3. Network Monitoring and Diagnosis

@Component
public class NetworkMonitor {
    
    private static final Logger logger = LoggerFactory.getLogger(NetworkMonitor.class);
    
    public void monitorConnection(String host, int port) {
        try (Socket socket = new Socket()) {
            long startTime = System.currentTimeMillis();
            socket.connect(new InetSocketAddress(host, port), 5000);
            long endTime = System.currentTimeMillis();
            
            logger.info("Connection to {}:{} successful, time taken: {}ms", host, port, endTime - startTime);
        } catch (IOException e) {
            logger.error("Connection to {}:{} failed: {}", host, port, e.getMessage());
        }
    }
    
    public void pingHost(String host) {
        try {
            InetAddress address = InetAddress.getByName(host);
            boolean reachable = address.isReachable(5000);
            logger.info("Host {} reachability: {}", host, reachable);
        } catch (IOException e) {
            logger.error("Ping to host {} failed: {}", host, e.getMessage());
        }
    }
}

Conclusion

Through today’s conversation, we have deeply understood:

  1. The development of the HTTP protocol: From the short connection of HTTP/1.0 to the multiplexing of HTTP/2
  2. Different types of long connections: JDBC, CMPP, and WebSocket each have their characteristics
  3. The complete lifecycle of an HTTP request: The entire process from DNS resolution to response return
  4. The hierarchical relationship of timeout settings: Timeout mechanisms at the application, transport, and network layers
  5. The network protocol system: The relationship between the OSI seven-layer model and the TCP/IP four-layer model

In actual development, understanding these network concepts is very important for:

  • Performance optimization
  • Problem troubleshooting
  • Architecture design
  • System monitoring

I hope today’s conversation helps you establish a complete knowledge system of networks!

Xiao Li: Thank you, Xiao Wang, I learned a lot today! Network protocols are indeed a deep field, but through your explanation, I feel much clearer.

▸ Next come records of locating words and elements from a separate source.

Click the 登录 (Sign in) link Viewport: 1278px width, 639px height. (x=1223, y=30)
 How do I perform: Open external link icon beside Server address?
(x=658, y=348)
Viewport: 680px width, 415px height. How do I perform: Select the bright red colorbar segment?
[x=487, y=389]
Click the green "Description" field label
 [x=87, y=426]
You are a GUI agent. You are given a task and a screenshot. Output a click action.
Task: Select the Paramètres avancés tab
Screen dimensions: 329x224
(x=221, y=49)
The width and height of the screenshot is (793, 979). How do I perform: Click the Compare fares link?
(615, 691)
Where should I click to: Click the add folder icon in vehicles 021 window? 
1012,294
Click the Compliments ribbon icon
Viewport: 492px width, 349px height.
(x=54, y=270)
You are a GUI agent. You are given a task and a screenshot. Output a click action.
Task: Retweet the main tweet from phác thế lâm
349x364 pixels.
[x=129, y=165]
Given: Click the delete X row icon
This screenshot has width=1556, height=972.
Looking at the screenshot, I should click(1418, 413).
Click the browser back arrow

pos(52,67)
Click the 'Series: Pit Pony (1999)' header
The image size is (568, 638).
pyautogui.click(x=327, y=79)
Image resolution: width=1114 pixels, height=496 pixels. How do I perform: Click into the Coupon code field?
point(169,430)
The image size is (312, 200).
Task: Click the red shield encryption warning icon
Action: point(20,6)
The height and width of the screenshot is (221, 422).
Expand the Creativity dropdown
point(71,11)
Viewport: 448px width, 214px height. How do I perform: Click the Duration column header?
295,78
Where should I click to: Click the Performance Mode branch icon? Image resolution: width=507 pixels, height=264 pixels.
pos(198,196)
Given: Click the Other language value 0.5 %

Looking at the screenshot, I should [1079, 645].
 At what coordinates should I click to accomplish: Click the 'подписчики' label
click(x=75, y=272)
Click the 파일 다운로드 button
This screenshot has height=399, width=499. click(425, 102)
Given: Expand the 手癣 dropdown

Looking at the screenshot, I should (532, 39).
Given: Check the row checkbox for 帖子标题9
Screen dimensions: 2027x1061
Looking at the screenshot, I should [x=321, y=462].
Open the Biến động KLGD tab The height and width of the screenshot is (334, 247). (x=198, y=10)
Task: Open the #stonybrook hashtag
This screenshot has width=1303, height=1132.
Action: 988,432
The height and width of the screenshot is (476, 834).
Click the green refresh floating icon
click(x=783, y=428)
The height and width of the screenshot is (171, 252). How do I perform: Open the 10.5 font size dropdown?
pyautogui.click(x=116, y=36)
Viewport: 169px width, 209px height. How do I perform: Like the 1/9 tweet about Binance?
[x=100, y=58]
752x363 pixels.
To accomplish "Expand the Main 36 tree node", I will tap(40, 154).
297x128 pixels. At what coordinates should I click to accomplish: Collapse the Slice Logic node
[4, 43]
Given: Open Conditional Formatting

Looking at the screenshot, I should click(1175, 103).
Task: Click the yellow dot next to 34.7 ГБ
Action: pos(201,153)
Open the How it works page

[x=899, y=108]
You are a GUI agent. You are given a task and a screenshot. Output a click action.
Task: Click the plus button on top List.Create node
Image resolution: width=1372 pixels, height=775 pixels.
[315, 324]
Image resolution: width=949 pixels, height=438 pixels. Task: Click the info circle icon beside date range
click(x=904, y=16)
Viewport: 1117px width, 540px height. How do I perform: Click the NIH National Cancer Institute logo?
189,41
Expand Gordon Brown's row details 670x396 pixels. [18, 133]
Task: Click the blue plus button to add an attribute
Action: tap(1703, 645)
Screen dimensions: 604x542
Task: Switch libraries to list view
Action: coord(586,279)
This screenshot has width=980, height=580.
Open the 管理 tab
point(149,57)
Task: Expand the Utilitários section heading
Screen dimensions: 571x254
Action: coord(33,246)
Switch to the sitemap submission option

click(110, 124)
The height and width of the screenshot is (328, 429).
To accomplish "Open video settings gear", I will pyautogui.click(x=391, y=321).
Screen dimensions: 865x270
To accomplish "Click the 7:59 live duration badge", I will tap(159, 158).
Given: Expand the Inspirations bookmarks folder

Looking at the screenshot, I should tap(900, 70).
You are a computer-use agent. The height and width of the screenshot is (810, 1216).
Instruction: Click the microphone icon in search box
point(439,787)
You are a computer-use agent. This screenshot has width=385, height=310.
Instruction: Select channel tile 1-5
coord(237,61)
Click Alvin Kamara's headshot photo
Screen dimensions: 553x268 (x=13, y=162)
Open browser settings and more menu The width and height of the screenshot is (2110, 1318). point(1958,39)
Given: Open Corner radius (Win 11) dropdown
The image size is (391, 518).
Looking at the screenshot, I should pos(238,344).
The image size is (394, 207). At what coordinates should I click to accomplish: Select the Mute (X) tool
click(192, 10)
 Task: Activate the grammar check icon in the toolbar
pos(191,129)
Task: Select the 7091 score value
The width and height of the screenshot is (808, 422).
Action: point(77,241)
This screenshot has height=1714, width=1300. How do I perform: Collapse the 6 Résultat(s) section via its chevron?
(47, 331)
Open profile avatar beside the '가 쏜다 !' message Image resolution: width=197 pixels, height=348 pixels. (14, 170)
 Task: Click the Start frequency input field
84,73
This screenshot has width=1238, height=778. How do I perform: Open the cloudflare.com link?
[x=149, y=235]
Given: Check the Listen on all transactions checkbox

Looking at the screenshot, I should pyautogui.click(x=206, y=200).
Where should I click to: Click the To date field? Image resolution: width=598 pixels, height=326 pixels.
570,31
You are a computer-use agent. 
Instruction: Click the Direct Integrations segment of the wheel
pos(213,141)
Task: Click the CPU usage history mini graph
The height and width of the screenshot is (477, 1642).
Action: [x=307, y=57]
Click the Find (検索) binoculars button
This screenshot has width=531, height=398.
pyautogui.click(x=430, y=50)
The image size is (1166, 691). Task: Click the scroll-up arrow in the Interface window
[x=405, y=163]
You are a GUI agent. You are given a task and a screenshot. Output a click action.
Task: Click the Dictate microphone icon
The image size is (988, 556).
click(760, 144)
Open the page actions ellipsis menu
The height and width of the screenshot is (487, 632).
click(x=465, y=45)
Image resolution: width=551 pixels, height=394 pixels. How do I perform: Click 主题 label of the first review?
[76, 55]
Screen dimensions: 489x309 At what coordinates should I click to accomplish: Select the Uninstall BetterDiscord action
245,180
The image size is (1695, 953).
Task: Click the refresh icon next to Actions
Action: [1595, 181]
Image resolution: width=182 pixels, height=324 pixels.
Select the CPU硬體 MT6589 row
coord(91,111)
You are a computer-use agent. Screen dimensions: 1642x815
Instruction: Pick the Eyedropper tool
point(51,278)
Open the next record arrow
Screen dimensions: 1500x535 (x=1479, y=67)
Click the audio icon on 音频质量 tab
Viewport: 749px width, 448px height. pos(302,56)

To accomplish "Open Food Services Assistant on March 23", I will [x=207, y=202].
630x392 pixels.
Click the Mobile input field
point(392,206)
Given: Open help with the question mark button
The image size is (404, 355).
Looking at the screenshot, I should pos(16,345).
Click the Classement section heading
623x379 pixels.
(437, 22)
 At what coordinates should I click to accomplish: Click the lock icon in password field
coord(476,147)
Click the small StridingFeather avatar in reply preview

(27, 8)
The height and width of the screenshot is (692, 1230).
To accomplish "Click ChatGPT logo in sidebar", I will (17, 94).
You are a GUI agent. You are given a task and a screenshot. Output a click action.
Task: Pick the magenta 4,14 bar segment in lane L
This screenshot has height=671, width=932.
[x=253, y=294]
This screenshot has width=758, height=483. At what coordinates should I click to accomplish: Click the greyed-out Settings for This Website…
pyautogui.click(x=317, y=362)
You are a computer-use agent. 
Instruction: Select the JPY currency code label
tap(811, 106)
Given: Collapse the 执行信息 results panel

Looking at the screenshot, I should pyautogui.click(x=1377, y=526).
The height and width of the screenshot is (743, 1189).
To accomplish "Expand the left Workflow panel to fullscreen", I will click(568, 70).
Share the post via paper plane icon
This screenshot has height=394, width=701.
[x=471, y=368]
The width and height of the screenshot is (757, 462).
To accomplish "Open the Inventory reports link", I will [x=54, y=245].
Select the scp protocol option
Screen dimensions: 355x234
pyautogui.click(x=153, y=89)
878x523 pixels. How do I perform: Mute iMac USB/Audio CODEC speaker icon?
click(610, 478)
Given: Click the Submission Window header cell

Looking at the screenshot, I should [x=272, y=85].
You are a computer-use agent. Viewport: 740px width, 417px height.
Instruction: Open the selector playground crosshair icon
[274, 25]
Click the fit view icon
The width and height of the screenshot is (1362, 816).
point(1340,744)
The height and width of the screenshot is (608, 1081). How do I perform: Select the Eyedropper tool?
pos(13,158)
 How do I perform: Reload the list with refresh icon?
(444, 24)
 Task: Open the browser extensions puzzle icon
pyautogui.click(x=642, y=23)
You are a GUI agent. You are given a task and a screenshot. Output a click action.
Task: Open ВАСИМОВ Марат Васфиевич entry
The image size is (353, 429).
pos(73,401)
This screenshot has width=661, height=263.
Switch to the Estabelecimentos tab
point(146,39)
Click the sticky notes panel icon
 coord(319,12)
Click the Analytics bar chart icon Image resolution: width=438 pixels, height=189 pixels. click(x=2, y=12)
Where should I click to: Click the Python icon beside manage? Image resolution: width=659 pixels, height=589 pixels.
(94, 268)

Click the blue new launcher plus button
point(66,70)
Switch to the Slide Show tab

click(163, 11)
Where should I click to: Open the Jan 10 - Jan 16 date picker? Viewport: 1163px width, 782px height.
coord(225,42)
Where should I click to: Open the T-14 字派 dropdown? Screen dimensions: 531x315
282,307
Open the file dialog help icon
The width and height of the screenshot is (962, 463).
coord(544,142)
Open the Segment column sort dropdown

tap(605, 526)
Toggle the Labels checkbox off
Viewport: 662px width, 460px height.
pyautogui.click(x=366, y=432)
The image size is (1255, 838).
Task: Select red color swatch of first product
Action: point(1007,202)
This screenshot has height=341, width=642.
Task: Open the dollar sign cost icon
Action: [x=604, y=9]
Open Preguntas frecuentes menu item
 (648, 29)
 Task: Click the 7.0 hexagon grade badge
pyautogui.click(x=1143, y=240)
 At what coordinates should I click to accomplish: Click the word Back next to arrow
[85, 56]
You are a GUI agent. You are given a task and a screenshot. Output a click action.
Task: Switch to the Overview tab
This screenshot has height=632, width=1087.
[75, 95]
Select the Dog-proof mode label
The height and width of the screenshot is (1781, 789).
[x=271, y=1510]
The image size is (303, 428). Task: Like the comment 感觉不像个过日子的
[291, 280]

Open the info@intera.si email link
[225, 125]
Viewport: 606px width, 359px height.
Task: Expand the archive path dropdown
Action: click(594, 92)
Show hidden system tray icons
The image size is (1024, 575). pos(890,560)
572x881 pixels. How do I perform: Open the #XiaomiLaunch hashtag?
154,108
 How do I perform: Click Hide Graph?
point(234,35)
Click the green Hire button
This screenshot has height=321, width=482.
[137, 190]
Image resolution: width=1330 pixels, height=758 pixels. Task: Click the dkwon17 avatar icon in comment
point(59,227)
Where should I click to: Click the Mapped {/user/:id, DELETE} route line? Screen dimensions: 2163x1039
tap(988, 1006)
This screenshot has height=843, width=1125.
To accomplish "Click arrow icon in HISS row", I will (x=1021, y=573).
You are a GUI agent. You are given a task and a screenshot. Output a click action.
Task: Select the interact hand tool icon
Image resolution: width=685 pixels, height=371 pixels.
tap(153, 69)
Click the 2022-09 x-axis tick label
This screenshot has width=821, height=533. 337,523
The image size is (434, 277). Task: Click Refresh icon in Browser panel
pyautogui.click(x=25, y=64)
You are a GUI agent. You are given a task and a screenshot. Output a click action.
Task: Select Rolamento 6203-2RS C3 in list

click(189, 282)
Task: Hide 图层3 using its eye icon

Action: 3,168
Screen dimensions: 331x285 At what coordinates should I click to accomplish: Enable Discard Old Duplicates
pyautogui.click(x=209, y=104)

Xiao Wang: You’re welcome! Network protocols are indeed the foundation of backend development. Understanding these concepts is very helpful for daily development and technology selection. If you encounter any network-related issues in the future, feel free to discuss them with me!

This article adopts a conversational format, using practical cases and code examples to help readers deeply understand the core concepts of network protocols. In actual development, it is recommended to choose the appropriate connection method and timeout configuration based on specific scenarios.